**WRITTEN PROBLEM:**
Reproduce every one of the following entries line for line, with no changes.
• • • •
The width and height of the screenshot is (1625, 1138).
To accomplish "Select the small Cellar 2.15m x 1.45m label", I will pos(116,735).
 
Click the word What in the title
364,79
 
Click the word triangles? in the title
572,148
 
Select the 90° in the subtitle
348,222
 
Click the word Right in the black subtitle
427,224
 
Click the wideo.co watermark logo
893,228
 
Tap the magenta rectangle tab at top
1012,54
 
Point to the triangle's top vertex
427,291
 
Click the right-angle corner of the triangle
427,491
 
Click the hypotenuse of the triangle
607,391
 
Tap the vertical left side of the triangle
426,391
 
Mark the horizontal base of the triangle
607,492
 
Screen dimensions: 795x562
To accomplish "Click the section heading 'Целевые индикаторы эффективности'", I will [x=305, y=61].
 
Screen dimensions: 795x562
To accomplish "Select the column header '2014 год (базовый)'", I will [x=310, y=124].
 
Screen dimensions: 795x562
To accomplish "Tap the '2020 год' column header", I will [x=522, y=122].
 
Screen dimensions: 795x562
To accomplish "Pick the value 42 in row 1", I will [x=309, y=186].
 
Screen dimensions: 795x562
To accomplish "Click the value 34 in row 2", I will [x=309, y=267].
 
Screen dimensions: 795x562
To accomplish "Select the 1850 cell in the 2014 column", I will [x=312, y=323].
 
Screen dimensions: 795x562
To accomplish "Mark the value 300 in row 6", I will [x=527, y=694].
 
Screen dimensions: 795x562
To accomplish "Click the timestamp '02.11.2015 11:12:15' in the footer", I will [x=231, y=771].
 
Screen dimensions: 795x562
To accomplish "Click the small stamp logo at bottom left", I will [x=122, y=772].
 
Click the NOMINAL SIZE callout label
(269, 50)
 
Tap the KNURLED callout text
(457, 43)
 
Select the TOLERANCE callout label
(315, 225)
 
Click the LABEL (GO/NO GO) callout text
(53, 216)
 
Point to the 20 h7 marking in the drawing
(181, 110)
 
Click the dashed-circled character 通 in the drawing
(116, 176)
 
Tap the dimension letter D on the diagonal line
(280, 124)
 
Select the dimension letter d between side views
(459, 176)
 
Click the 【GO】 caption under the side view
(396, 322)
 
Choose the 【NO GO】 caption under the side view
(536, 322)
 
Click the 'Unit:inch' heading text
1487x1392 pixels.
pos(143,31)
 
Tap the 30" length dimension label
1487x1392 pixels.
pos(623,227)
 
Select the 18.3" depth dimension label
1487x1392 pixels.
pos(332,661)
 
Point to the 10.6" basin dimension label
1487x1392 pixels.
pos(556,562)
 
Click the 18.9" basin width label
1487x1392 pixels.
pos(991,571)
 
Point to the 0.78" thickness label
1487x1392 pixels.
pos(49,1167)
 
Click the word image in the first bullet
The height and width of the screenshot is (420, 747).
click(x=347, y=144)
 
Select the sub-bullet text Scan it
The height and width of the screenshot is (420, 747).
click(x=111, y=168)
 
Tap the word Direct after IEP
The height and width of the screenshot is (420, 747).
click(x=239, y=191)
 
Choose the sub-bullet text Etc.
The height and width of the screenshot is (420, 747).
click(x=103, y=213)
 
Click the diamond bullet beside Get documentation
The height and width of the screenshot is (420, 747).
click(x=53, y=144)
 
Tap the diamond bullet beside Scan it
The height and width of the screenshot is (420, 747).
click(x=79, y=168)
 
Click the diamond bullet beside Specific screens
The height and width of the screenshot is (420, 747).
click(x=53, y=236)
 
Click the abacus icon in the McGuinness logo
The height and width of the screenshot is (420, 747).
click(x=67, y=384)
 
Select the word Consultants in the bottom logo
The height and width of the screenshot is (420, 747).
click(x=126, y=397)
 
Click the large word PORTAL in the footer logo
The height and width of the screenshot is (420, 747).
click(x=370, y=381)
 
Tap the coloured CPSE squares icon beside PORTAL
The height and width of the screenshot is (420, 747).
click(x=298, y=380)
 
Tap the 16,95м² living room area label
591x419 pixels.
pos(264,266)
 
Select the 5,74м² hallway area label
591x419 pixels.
• • • •
**RESPONSE TO THE TASK:**
The width and height of the screenshot is (1625, 1138).
To accomplish "Select the small Cellar 2.15m x 1.45m label", I will pos(116,735).
 
Click the word What in the title
364,79
 
Click the word triangles? in the title
572,148
 
Select the 90° in the subtitle
348,222
 
Click the word Right in the black subtitle
427,224
 
Click the wideo.co watermark logo
893,228
 
Tap the magenta rectangle tab at top
1012,54
 
Point to the triangle's top vertex
427,291
 
Click the right-angle corner of the triangle
427,491
 
Click the hypotenuse of the triangle
607,391
 
Tap the vertical left side of the triangle
426,391
 
Mark the horizontal base of the triangle
607,492
 
Screen dimensions: 795x562
To accomplish "Click the section heading 'Целевые индикаторы эффективности'", I will [x=305, y=61].
 
Screen dimensions: 795x562
To accomplish "Select the column header '2014 год (базовый)'", I will [x=310, y=124].
 
Screen dimensions: 795x562
To accomplish "Tap the '2020 год' column header", I will [x=522, y=122].
 
Screen dimensions: 795x562
To accomplish "Pick the value 42 in row 1", I will [x=309, y=186].
 
Screen dimensions: 795x562
To accomplish "Click the value 34 in row 2", I will [x=309, y=267].
 
Screen dimensions: 795x562
To accomplish "Select the 1850 cell in the 2014 column", I will [x=312, y=323].
 
Screen dimensions: 795x562
To accomplish "Mark the value 300 in row 6", I will [x=527, y=694].
 
Screen dimensions: 795x562
To accomplish "Click the timestamp '02.11.2015 11:12:15' in the footer", I will [x=231, y=771].
 
Screen dimensions: 795x562
To accomplish "Click the small stamp logo at bottom left", I will [x=122, y=772].
 
Click the NOMINAL SIZE callout label
(269, 50)
 
Tap the KNURLED callout text
(457, 43)
 
Select the TOLERANCE callout label
(315, 225)
 
Click the LABEL (GO/NO GO) callout text
(53, 216)
 
Point to the 20 h7 marking in the drawing
(181, 110)
 
Click the dashed-circled character 通 in the drawing
(116, 176)
 
Tap the dimension letter D on the diagonal line
(280, 124)
 
Select the dimension letter d between side views
(459, 176)
 
Click the 【GO】 caption under the side view
(396, 322)
 
Choose the 【NO GO】 caption under the side view
(536, 322)
 
Click the 'Unit:inch' heading text
1487x1392 pixels.
pos(143,31)
 
Tap the 30" length dimension label
1487x1392 pixels.
pos(623,227)
 
Select the 18.3" depth dimension label
1487x1392 pixels.
pos(332,661)
 
Point to the 10.6" basin dimension label
1487x1392 pixels.
pos(556,562)
 
Click the 18.9" basin width label
1487x1392 pixels.
pos(991,571)
 
Point to the 0.78" thickness label
1487x1392 pixels.
pos(49,1167)
 
Click the word image in the first bullet
The height and width of the screenshot is (420, 747).
click(x=347, y=144)
 
Select the sub-bullet text Scan it
The height and width of the screenshot is (420, 747).
click(x=111, y=168)
 
Tap the word Direct after IEP
The height and width of the screenshot is (420, 747).
click(x=239, y=191)
 
Choose the sub-bullet text Etc.
The height and width of the screenshot is (420, 747).
click(x=103, y=213)
 
Click the diamond bullet beside Get documentation
The height and width of the screenshot is (420, 747).
click(x=53, y=144)
 
Tap the diamond bullet beside Scan it
The height and width of the screenshot is (420, 747).
click(x=79, y=168)
 
Click the diamond bullet beside Specific screens
The height and width of the screenshot is (420, 747).
click(x=53, y=236)
 
Click the abacus icon in the McGuinness logo
The height and width of the screenshot is (420, 747).
click(x=67, y=384)
 
Select the word Consultants in the bottom logo
The height and width of the screenshot is (420, 747).
click(x=126, y=397)
 
Click the large word PORTAL in the footer logo
The height and width of the screenshot is (420, 747).
click(x=370, y=381)
 
Tap the coloured CPSE squares icon beside PORTAL
The height and width of the screenshot is (420, 747).
click(x=298, y=380)
 
Tap the 16,95м² living room area label
591x419 pixels.
pos(264,266)
 
Select the 5,74м² hallway area label
591x419 pixels.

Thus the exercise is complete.